Child molestation is a growing menace even though it’s been around the whole time shrouded in secrecy and protected by the forced silence of its victims.
Sexual molestation is such a heartbreaking reality because of its far-reaching consequences, its immediate negative impacts on the affected child and the ripple effect of such abuse that could well threaten the child’s future and psychological wellbeing long after the physical wounds have healed.
Most children find it difficult to open up to anyone about it for fear of being reprimanded, shame, or that they will be harmed by the perpetrator of the abuse.
A stitch in time always saves nine, here are the signs to look out for whether the concern is that there’s a threat in your child’s vicinity or that they have already been abused.
- Fear of a person or intense dislike at being left alone somewhere or with someone.
- Abnormal and excessive crying without provocation.
- Stained or torn underwear
- Withdrawal and sudden anti-social behavior
- Unexplained injuries such as bruises, cuts, limping, rashes
- Loss of appetite or change in eating pattern
- Bedwetting, nightmares, disrupted sleeping
- Swollen genitals, vaginal or rectal bleeding, vaginal discharge or STD
- Unusual interest in knowledge of sexually related matters
- Expression of affection in ways inappropriate for a child that age
- A sudden drop in grades and absent-mindedness
As the saying goes, “prevention is better than cure”, so you as a parent must keep your guards up and arm yourself with useful information to forestall
Here are a few tips for you:
- Protect your children and don’t open your home to every family, friend, or acquaintance. When you do have people around your kids, be vigilant!

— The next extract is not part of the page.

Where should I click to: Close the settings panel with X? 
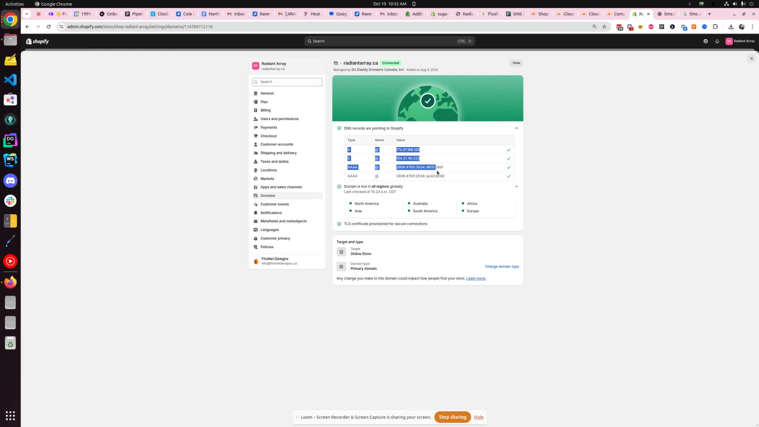[751, 59]
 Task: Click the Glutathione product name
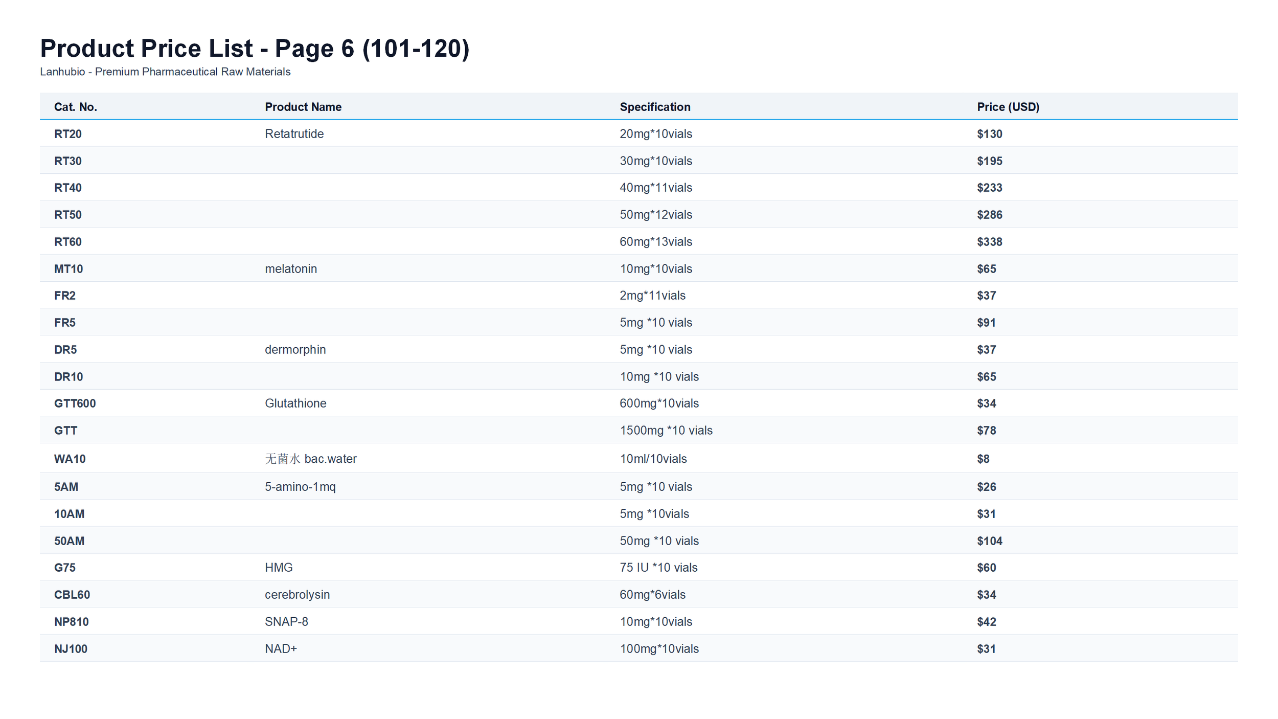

- Be attentive. Listen to your children and seek to understand why they do not want to be in certain places or around certain people.
- Reassure your children. Talk with them often and let them know there is nothing they can’t share with you. In fact, encourage them to report events to you.
- Teach them about their bodies and explain what parts of their bodies are okay or not to be touched.
- Even when they are touched on the part of their bodies that are not private, explain to them that they can be touched inappropriately and they should resist.
- Teach your kids that it is OK to shout ‘No” when they are feeling uncomfortable or violated in any way.
- Teach them not to keep secrets about anyone touching their body parts.
- As much as possible, know where your kids are at all times.
- Watch out for teenagers or adults that pay an unusual amount of attention or pay extra attention to your child. especially time that is unsupervised.
- Choose your babysitters carefully. Ask for personal references/guarantors and check up on them unannounced from time to time.
- Know who their friends are as well as the caregivers in the homes your kids’ visit.
- Teach your child to trust and talk to you despite possible threats by an abuser.
- Practice safety skills with them, have a plan in place in case they run into trouble.
- Teach them to scream ‘NO’ when approached suspiciously by a stranger.
- Have them memorise your phone number and home address, so the police can reach you.